- Requirement:
Read through the data, and wherever a line holds the word "computer", write that line out.

- Input data:
====================

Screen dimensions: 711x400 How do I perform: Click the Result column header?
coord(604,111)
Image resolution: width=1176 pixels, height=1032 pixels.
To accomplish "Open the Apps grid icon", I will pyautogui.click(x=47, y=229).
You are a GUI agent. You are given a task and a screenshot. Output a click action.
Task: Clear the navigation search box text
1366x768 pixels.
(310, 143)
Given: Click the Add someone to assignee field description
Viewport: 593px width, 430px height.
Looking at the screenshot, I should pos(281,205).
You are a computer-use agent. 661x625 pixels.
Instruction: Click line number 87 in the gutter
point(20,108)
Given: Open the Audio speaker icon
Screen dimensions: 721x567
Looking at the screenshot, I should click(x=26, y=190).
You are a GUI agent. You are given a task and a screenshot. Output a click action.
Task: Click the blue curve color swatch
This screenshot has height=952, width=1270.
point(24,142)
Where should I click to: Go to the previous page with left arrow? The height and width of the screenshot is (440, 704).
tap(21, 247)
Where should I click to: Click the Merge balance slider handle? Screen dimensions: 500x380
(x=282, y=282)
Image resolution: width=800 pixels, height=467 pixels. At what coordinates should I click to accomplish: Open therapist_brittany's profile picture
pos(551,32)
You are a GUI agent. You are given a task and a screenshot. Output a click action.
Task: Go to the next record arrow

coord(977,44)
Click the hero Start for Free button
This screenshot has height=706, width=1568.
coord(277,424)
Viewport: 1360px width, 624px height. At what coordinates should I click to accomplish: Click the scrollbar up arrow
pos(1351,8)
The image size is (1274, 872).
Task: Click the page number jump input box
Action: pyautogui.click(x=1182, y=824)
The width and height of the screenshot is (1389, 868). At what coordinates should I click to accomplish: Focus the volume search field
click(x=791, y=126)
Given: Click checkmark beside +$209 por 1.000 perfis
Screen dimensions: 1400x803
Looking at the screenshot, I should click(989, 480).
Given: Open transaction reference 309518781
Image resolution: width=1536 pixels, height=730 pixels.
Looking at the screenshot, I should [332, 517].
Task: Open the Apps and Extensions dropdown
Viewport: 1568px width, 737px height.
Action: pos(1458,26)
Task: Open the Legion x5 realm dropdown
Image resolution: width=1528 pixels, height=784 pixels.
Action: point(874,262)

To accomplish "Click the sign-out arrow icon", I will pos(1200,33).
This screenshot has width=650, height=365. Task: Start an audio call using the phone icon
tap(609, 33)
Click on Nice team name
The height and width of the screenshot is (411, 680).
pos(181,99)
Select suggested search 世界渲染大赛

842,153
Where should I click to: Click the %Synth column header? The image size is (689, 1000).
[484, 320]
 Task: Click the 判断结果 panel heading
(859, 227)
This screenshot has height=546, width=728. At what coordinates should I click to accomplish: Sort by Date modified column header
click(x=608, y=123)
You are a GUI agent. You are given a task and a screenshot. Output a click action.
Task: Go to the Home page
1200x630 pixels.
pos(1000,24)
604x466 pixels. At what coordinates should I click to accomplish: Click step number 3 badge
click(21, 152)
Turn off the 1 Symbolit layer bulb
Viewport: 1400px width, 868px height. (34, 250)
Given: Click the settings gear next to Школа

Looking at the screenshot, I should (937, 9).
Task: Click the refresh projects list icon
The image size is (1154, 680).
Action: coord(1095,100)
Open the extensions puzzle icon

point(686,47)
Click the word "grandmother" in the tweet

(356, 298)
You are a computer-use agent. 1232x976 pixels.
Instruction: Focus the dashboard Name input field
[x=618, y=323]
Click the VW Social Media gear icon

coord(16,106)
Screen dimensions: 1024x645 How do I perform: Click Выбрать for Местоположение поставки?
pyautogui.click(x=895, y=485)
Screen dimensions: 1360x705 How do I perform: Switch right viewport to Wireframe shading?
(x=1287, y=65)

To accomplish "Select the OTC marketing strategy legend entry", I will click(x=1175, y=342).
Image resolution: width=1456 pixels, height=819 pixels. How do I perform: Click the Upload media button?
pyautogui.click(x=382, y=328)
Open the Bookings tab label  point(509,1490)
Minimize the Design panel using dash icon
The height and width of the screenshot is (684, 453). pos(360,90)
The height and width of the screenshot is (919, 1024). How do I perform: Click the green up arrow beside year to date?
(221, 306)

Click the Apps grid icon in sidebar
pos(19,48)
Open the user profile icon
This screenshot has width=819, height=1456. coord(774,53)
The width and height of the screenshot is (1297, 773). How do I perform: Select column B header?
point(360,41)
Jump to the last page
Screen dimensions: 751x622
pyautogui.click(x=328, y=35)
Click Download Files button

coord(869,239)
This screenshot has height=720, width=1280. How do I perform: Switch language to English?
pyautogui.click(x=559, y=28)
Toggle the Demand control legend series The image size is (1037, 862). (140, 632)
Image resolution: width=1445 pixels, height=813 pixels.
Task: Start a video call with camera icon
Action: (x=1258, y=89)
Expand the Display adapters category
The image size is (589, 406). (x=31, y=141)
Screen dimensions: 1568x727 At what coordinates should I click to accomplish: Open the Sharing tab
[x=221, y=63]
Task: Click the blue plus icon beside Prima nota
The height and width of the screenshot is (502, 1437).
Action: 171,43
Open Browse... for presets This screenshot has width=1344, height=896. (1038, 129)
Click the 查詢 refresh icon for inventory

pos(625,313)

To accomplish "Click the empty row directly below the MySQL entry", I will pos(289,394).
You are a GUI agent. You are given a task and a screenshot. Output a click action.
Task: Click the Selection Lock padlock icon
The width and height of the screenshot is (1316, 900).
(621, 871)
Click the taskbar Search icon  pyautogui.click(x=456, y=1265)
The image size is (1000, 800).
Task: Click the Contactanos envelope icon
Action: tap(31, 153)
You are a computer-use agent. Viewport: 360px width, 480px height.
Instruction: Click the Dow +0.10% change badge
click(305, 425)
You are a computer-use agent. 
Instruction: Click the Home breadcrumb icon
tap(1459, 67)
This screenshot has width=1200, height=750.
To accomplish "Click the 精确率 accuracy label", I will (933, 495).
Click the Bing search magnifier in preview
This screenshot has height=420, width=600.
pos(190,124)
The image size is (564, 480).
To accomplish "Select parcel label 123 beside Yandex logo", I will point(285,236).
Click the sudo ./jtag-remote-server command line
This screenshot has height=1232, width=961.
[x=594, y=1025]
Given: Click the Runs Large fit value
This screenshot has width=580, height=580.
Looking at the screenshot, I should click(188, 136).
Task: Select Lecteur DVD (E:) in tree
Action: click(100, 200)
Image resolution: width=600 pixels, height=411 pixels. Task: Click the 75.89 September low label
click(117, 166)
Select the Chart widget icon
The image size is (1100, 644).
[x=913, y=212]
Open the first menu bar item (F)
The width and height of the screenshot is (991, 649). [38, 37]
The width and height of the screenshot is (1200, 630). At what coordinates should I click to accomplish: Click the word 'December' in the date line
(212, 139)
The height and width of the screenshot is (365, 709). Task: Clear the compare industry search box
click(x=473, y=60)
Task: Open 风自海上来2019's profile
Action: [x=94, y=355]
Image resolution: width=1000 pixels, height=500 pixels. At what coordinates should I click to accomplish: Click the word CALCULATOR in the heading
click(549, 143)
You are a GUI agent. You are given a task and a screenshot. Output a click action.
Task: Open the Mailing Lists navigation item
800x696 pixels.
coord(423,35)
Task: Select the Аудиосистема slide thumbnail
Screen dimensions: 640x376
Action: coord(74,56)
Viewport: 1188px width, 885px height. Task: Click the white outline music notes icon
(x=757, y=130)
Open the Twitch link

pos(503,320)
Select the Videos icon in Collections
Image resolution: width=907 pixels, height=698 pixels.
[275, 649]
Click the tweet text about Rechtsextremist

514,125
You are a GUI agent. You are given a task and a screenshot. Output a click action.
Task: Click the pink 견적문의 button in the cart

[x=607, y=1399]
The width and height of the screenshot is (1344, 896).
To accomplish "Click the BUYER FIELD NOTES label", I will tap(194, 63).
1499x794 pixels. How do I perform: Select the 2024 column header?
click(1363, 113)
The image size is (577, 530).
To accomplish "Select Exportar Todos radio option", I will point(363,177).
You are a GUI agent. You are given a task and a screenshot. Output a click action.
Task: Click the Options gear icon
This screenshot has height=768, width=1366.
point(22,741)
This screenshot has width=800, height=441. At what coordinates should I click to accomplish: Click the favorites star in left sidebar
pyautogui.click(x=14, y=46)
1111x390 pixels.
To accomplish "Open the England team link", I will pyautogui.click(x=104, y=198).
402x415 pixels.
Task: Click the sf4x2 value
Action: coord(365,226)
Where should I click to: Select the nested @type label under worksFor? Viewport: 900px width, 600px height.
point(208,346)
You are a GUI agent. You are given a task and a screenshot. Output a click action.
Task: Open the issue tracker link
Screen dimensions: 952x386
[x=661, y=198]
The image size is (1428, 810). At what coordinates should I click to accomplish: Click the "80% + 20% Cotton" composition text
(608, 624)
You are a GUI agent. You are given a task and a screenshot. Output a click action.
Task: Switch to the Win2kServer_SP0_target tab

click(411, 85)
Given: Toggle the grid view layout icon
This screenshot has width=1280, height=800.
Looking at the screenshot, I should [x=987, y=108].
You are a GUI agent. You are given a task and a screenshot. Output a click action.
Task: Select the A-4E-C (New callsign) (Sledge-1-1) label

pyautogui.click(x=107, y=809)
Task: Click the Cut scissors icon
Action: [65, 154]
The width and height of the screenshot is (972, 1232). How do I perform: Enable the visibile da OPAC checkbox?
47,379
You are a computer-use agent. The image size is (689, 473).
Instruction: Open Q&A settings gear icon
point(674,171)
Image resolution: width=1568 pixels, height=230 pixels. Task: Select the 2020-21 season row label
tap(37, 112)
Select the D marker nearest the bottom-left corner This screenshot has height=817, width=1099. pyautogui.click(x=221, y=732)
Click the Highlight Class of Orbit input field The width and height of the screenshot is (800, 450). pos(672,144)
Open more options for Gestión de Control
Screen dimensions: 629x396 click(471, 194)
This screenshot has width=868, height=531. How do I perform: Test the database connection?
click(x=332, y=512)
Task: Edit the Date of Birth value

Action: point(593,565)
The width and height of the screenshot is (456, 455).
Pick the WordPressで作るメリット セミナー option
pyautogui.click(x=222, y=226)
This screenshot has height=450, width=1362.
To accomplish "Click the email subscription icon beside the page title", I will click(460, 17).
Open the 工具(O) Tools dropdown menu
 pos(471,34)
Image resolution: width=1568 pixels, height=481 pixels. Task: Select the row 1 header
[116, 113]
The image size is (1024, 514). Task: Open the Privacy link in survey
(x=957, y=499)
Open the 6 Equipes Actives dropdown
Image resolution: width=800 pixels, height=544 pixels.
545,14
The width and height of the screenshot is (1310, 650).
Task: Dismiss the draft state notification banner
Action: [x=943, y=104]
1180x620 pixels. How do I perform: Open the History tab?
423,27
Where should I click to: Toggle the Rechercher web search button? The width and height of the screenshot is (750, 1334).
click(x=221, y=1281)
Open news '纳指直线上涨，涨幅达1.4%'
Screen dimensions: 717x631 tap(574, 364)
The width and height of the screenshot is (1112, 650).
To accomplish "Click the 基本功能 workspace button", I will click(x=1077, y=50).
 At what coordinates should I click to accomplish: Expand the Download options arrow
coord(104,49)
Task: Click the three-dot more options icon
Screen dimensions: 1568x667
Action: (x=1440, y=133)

====================

- Response box:
You are a computer-use agent. 661x625 pixels.
You are a computer-use agent. 1232x976 pixels.
You are a computer-use agent. Viewport: 360px width, 480px height.
You are a computer-use agent. 
You are a computer-use agent. The image size is (689, 473).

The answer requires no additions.